(Tarefa a realizar):
Com base no documento de origem, responda, por favor:
(a) Quantos rostos são dados a quem fala no mosteiro?
(b) Em que dia falou o Papa na praça de São Pedro?
(c) A propósito de que grau da humildade fala São Bento na sua regra?

___ Documento de origem ___

Onde é que eu reconheço a Sua presença para mim? No lugar onde o Senhor me pôs, que é o mosteiro, que é o Movimento. Aí dentro, é preciso “deter-se” e olhar para como Ele acontece, porque dali vem a única verdadeira direção, dentro da rede de uma infinidade de vozes e de opiniões.
Neste tempo de epidemia, o encerramento dos nossos portões faz-nos orientar o olhar para dentro de casa e redescobrir o seu valor, que já nos é dado tudo. Num encontro da comunidade, um irmão disse: «Esta circunstância é um desafio para verificar qual a companhia de que necessitamos.
Não há sequer o rosto do carteiro, como pretexto de dirigir o olhar para fora destas paredes. Ou intercepto Cristo aqui, nos vinte e um rostos que me são dados, ou o meu ser funda-se numa mentira última... Cristo basta-nos ou não? Porque se não nos basta, mesmo que não tenhas apanhado o vírus, podes estar morto na mesma». Assim, esta condição de prova pode ser aproveitada, não como objeção, mas como ocasião favorável, como recurso para nos deixarmos “contagiar pela comunhão” de Cristo entre nós, que transforma a proximidade em casa de Deus, como o modo com o qual Ele pretende edificar o nosso mosteiro agora. E paradoxalmente este exílio que vivemos é a maneira em que todas as coisas, recuperadas da distração, voltam ao seu verdadeiro significado, voltam à origem, e onde o outro adquire o seu verdadeiro rosto.
Muita gente está a ser atingida pela dificuldade e pela dor: como se pode «abraçar as contrariedades, para abraçar
a cruz de Cristo», como disse o Papa na praça de São Pedro no dia 27 de março?
Na sua regra, a propósito do quarto grau da humildade, quando São Bento fala do monge que passa por um qualquer tipo de prova e de sofrimento, aconselha-lhe em primeiro lugar: «Tacite conscientia patientiam amplectatur», ou seja, abraçar em silêncio a paciência no coração, como se a paciência fosse uma pessoa para abraçar. Em última análise, nas provações, é Cristo quem se abraça, para n’Ele encontrar sustento. Só alguém que experimentou o sofrimento é capaz de se compadecer do sofrimento dos irmãos, como forma maior do amor. Ainda nos Ditos dos Padres do deserto, lê-se: «Os anciãos diziam: “Cada um deve fazer seu tudo quanto acontece ao próximo, sofrer com ele a todo o momento, chorar com ele, sentir-se como se tivesse o seu próprio corpo e como se ele próprio estivesse atribulado, quando o irmão é atingido por uma tribulação, tal como está escrito: formamos um só corpo em Cristo (Rm 12, 5) e “A multidão dos que haviam abraçado a fé tinha um só coração e uma só alma (Act 4, 32)”».

___ Listagem de dados ___

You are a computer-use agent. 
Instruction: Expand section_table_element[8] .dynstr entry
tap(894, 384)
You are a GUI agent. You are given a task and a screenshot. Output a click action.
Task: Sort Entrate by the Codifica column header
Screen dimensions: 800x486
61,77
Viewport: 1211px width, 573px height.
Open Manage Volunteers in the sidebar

___

(Resultado):
(a) Vinte e um.
(b) No dia 27 de março.
(c) Do quarto grau.